Louis-Alfred Ferland, artiste entrepreneur

Luce Marquis

Société de généalogie des Cantons-de-l'Est

 

Louis-Alfred Ferland, l’un de mes arrière-grands-pères du côté maternel, fut le premier de mes ancêtres à s’installer à Drummondville où je suis née. Il est décédé en 1941, peu de temps avant le cinquième anniversaire de naissance de ma mère. Lorsque maman raconte ses souvenirs d’enfance, elle nous le présente ainsi : « Il était debout dans sa charrette à foin, tirée par deux énormes chevaux et, malgré le chemin en gravelle cahoteux, il semblait si solide sur ses deux pattes qu’on aurait dit que c’étaient des billots de bois qui le soutenaient au lieu de ses jambes. J’étais très intimidée. Il me semblait être un géant. » Ce lointain souvenir exerça tôt chez moi un vif intérêt si bien qu’il était inévitable, lorsque j’entrepris de dresser mon arbre généalogique, de faire apparaître la branche maternelle et d’explorer le passé de cet aïeul.

⁂

» Travail à faire:
a) D'après le texte sur Louis-Alfred Ferland, en quelle année celui-ci est-il décédé ?
b) Mettez à jour le passage du texte sur Louis-Alfred Ferland qui va de « Société de généalogie » à « de cet aïeul. » en y remplaçant « chevaux » par « bœufs ».

[Entrées enregistrées]
⁂

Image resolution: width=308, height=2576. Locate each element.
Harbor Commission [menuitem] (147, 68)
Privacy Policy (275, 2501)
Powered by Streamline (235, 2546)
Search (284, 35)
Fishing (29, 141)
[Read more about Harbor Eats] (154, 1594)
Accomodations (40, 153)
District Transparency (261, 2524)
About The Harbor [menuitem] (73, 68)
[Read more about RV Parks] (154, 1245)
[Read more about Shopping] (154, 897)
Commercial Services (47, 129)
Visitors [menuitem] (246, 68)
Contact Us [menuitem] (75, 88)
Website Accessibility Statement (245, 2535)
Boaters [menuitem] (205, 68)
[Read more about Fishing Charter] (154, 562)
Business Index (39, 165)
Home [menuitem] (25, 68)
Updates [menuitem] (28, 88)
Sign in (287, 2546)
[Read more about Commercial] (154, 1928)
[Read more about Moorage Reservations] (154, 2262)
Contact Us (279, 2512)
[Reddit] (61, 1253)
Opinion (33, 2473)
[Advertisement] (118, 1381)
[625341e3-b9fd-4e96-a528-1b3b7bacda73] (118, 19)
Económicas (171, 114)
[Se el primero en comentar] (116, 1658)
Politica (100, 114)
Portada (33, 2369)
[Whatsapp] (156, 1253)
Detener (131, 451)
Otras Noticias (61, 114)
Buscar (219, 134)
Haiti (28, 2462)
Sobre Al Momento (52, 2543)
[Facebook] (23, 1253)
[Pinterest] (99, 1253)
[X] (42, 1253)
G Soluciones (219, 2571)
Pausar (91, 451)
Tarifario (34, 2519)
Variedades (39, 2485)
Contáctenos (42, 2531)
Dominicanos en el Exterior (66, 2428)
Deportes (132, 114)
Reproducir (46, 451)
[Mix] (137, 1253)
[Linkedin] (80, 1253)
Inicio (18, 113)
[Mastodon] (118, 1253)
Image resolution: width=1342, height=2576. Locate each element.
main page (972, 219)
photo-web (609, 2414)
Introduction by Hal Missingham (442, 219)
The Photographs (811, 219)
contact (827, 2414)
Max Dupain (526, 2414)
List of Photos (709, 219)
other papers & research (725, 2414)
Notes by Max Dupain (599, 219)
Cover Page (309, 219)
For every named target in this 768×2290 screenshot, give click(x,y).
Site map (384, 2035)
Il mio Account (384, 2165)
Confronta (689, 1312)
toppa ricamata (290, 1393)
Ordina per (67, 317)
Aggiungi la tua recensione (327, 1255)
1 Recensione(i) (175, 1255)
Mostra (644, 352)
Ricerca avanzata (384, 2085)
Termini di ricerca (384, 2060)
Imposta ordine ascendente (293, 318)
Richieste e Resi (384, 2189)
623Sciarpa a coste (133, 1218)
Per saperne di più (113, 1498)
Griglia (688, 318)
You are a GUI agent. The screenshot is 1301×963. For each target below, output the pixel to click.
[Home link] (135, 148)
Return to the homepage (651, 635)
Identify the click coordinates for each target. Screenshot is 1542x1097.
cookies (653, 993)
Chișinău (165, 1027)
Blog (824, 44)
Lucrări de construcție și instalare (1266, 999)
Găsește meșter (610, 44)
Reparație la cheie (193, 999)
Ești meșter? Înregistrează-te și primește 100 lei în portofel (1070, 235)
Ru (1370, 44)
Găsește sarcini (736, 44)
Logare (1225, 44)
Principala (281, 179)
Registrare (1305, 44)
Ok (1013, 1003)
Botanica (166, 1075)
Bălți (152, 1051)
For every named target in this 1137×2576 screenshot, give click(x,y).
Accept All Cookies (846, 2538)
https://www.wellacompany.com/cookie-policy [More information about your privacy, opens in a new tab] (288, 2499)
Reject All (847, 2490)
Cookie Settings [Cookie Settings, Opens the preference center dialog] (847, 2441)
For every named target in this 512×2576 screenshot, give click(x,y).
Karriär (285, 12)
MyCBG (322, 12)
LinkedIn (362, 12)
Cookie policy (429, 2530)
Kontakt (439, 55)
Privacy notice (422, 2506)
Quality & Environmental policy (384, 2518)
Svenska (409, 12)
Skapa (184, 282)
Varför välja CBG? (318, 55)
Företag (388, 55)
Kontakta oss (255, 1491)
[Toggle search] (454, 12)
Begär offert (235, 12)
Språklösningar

⁂

» Corrigé de l'exercice:
a) En 1941.

b)
Société de généalogie des Cantons-de-l'Est

 

Louis-Alfred Ferland, l’un de mes arrière-grands-pères du côté maternel, fut le premier de mes ancêtres à s’installer à Drummondville où je suis née. Il est décédé en 1941, peu de temps avant le cinquième anniversaire de naissance de ma mère. Lorsque maman raconte ses souvenirs d’enfance, elle nous le présente ainsi : « Il était debout dans sa charrette à foin, tirée par deux énormes bœufs et, malgré le chemin en gravelle cahoteux, il semblait si solide sur ses deux pattes qu’on aurait dit que c’étaient des billots de bois qui le soutenaient au lieu de ses jambes. J’étais très intimidée. Il me semblait être un géant. » Ce lointain souvenir exerça tôt chez moi un vif intérêt si bien qu’il était inévitable, lorsque j’entrepris de dresser mon arbre généalogique, de faire apparaître la branche maternelle et d’explorer le passé de cet aïeul.